August Franz Frank (5 April 189821 March 1984) was a German SS functionary in the SS Main Economic and Administrative Office, generally known by its German initials WVHA. The WVHA was, among other things, responsible for the administration of the Nazi concentration camps. After the war, the higher WVHA officials, including Frank, were tried and convicted of crimes against humanity.

Early Nazi career
Frank joined the SS as a private on 1 May 1932, and the Nazi Party on 1 January 1933.  From 1933 to 1935, Frank worked at minor administrative duties in connection with a number of small industries at the Dachau concentration camp manned by inmate labor, most of which were concerned with concentration camp maintenance.

Rise in Nazi hierarchy
In 1935, at the request of Oswald Pohl, Frank became SS Administrative Officer of the Special Purpose Troops (SS-Verfügungstruppe) and of the concentration camp guards, the SS Death's Head units (SS-Totenkopfverbände), although the presence of a bureaucratic rival somewhat limited his authority in the second capacity.  In February 1940, Frank became chief supply officer of the Waffen SS and Death's Head units under Pohl.

Concentration camp administrator
When the WVHA was organized in 1942, he became Pohl's deputy chief of WVHA and chief of Department (Amtsgruppe) A, the administrative division of WVHA. He served in this capacity until 1 September 1943, when he was permitted to resign to become administrative chief of the Order Police. Amtsgruppe A was the administrative branch of WVHA. It comprised five offices (Ämter), as follows:
 Amt A-1: budgets.
 Amt A-2: finance and payroll.
 Amt A-3: legal matters.
 Amt A-4: auditing office.
 Amt A-5: personnel.

Involvement in the Holocaust

A measure of the detailed planning that Frank and other Nazis put into the carrying out of the Holocaust and the deprivation of the property of the murdered Jews can be gauged from a memorandum prepared by Frank on 26 September 1942. For example, Frank gave instructions on dealing with the underwear of the murder victims.  This memorandum, when it came to light after the war, played a key role in refuting Frank's claims that he had no knowledge that Jews were being murdered en masse in the extermination camps of Operation Reinhard.
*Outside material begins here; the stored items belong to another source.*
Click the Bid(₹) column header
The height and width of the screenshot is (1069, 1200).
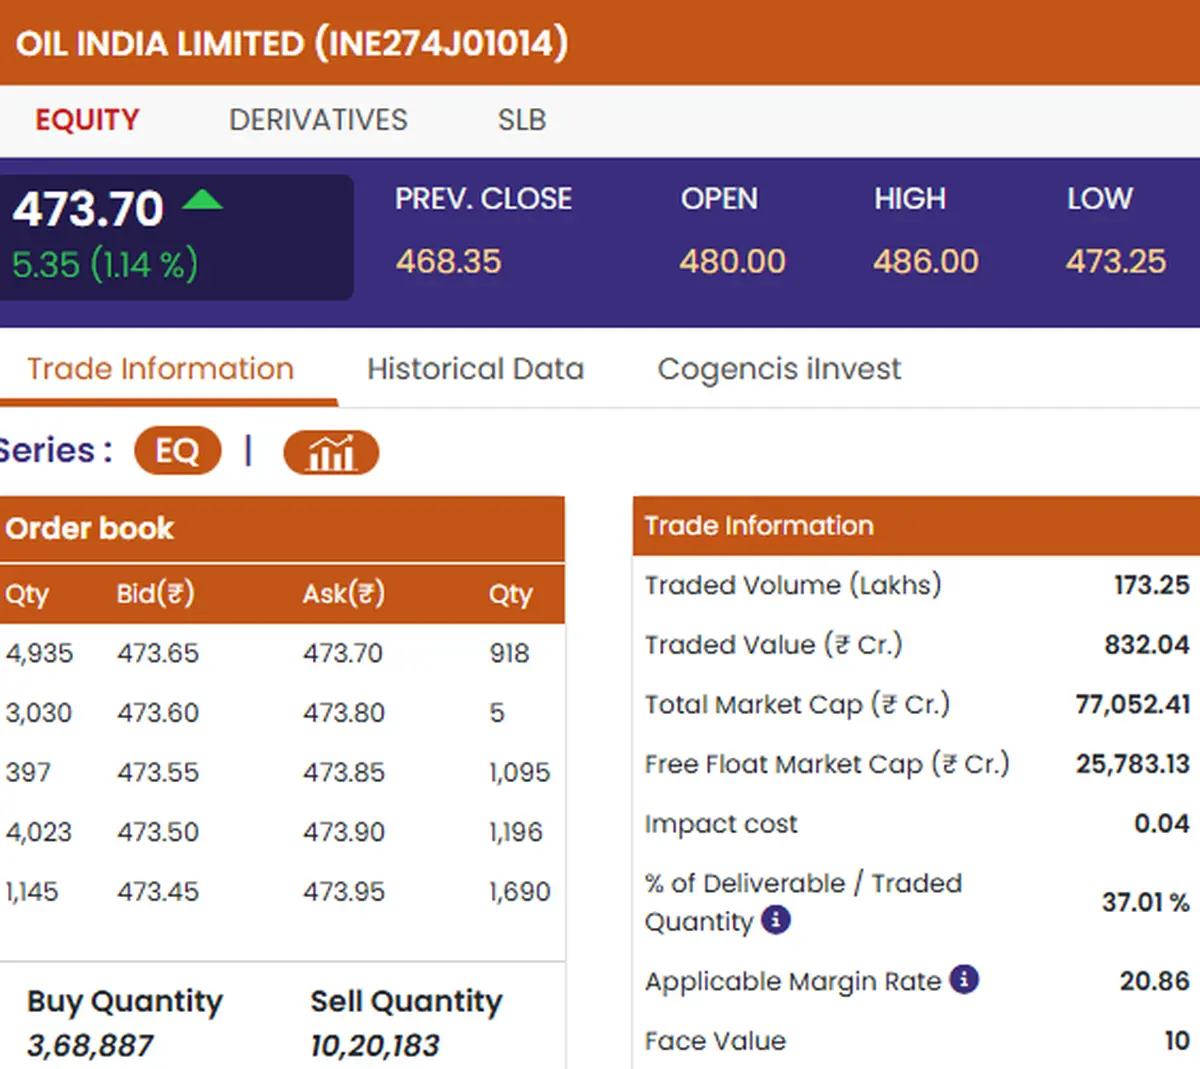(x=155, y=594)
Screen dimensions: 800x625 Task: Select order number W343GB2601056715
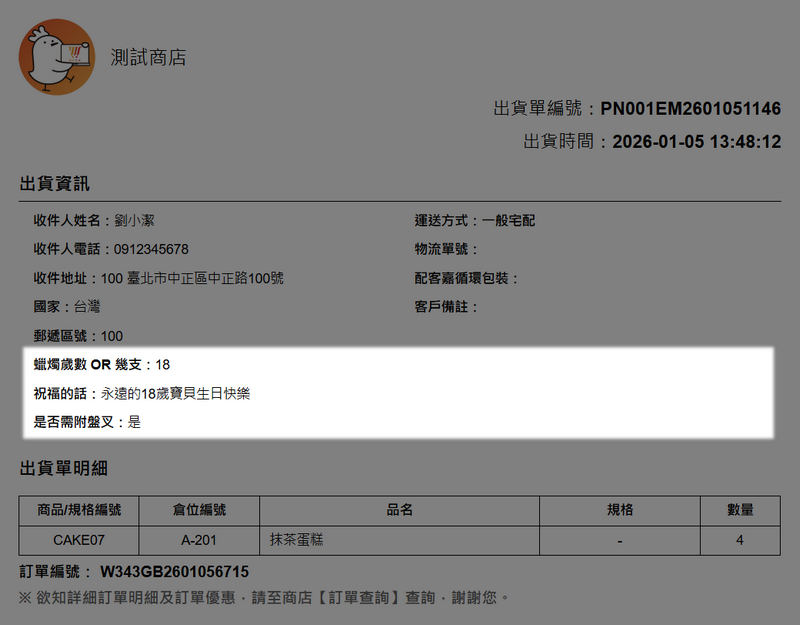tap(173, 572)
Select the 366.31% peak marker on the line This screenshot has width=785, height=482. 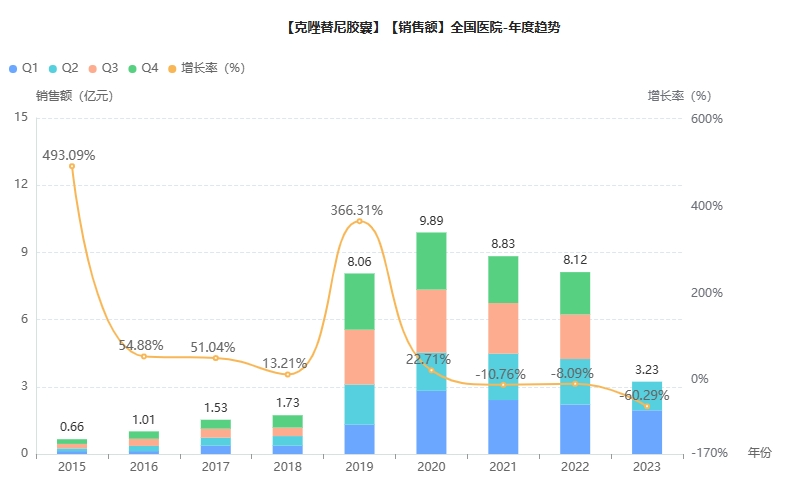359,221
The memorandum is also notable as an example of the use of the Nazi euphemism "evacuation" of the Jews, which meant their systematic murder.

Crimes against humanity
After World War II, Frank was placed on trial on accusations that during his work at WVHA he had committed crimes against humanity.  The court concerned itself with Frank's conduct between 1 September 1939, and 1 September 1943. 
Frank's defense was that he thought the only people in concentration camps were solely composed of German nationals who were either habitual criminals or genuine threats to the Nazi regime.  This argument was rejected by the court, which found that Frank knew of and actively participated in the Nazi slave labor program. 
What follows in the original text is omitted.